Robin Li has remained closely involved in Baidu’s technology development. To ensure that its search engine was cutting-edge, in late 2001, Li temporarily set aside his role as CEO to drive a new development project called “Project Blitzen,” recalled by the company’s engineering team as a “Great Leap Forward” effort. Li would often sleep in the office, and meetings doubled in frequency until the project was completed.

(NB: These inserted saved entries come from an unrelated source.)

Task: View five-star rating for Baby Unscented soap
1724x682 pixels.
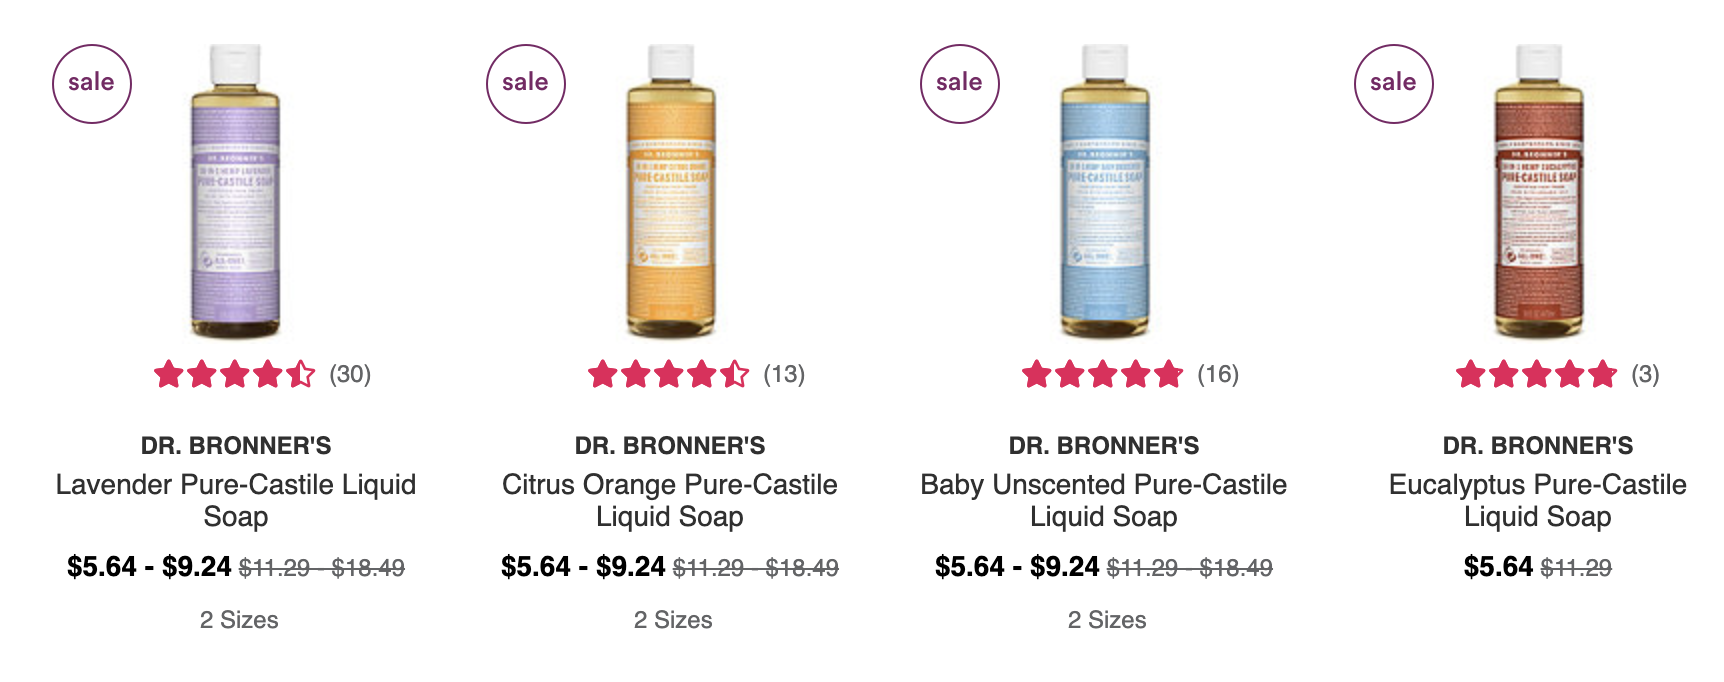Action: (1103, 375)
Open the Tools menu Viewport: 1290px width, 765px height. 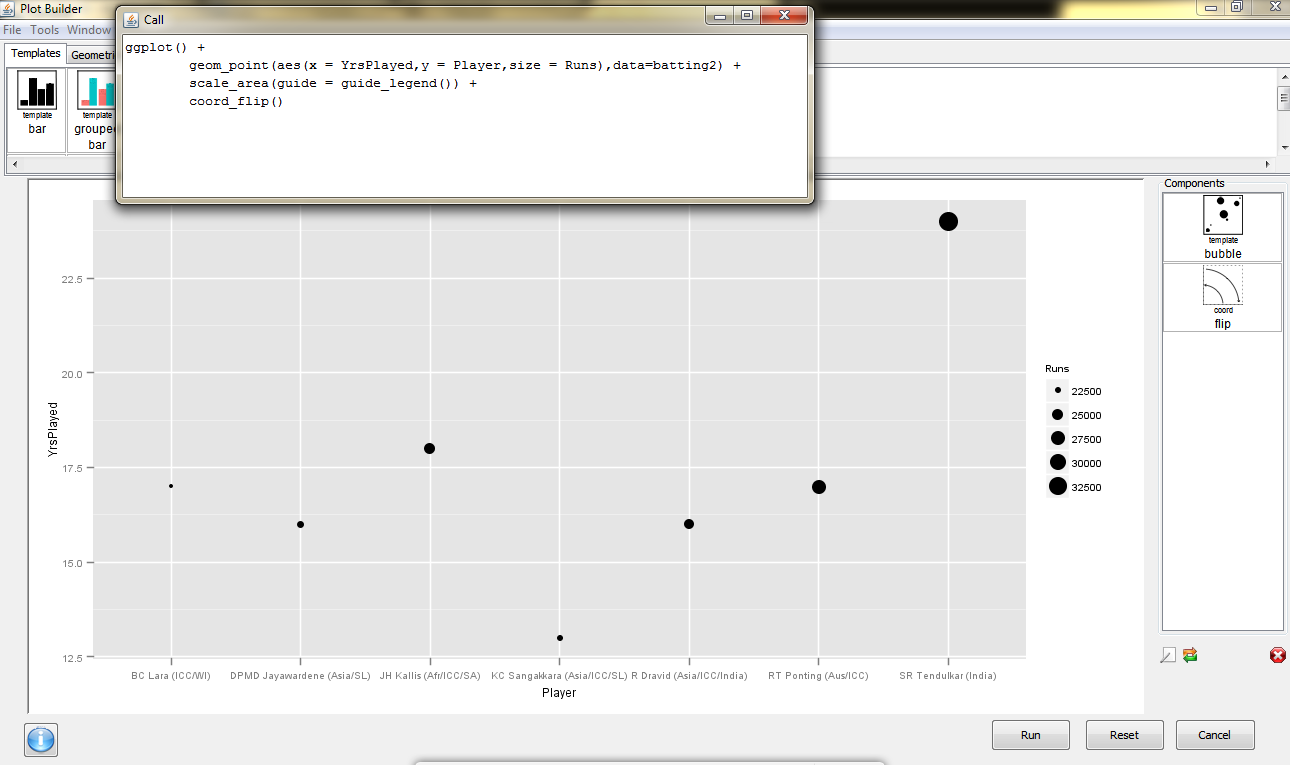pyautogui.click(x=44, y=30)
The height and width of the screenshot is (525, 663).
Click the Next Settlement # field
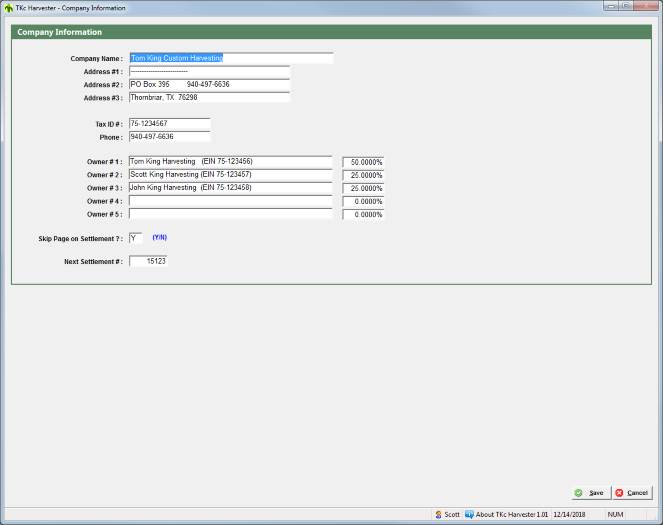[148, 261]
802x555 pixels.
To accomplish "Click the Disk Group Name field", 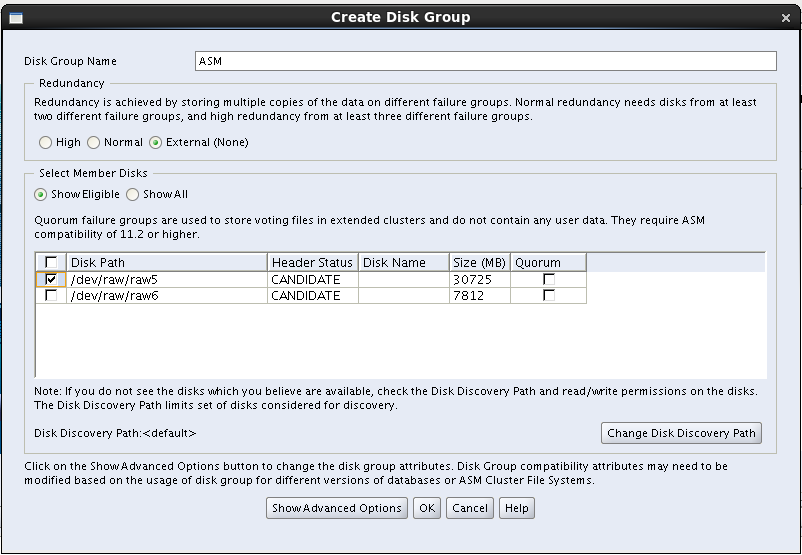I will pyautogui.click(x=486, y=62).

Looking back, Li said, “Once you find out what you should do, then you need to stay focused. That’s what we did during the difficult times back in year 2000, 2001, 2002. Many people think search
was a done deal. It’s boring. Everyone has figured that out in terms of technology and product, but we thought we could do a better job. We resisted all kinds of temptations from being a portal, being an SMS player, online games, developing all kinds of things that could make money in the short term. We really, really focused on Chinese search. That’s how we got here.”
In 2002, Baidu’s Chinese index of searchable sites was 50 percent greater than its nearest rival’s. By 2003 it had become the number one search engine in China. Prior to Baidu’s August 2005 IPO on Nasdaq, even Google invested $5 million in it. Baidu’s shares rose more than 350 percent on the first day of trading. As it became apparent that Baidu was now its chief rival in China, Google sold its stake the following summer for $60 million.
Baidu would emerge as China’s largest search engine.11 Although worth around $70 billion, it remains a much smaller company than Alibaba and Tencent, two companies that, interestingly, enjoy a better relationship with each other than they do with Baidu.
Yahoo and “AK47”
But back in 2003, there was little sign of the emergence of the “BAT.” Yahoo thought it still had a shot at cracking the China market. In search, Yahoo partnered with Baidu. To take on eBay, Yahoo launched an online auction venture with Sina. But, like the Founder partnership, neither deal made a difference.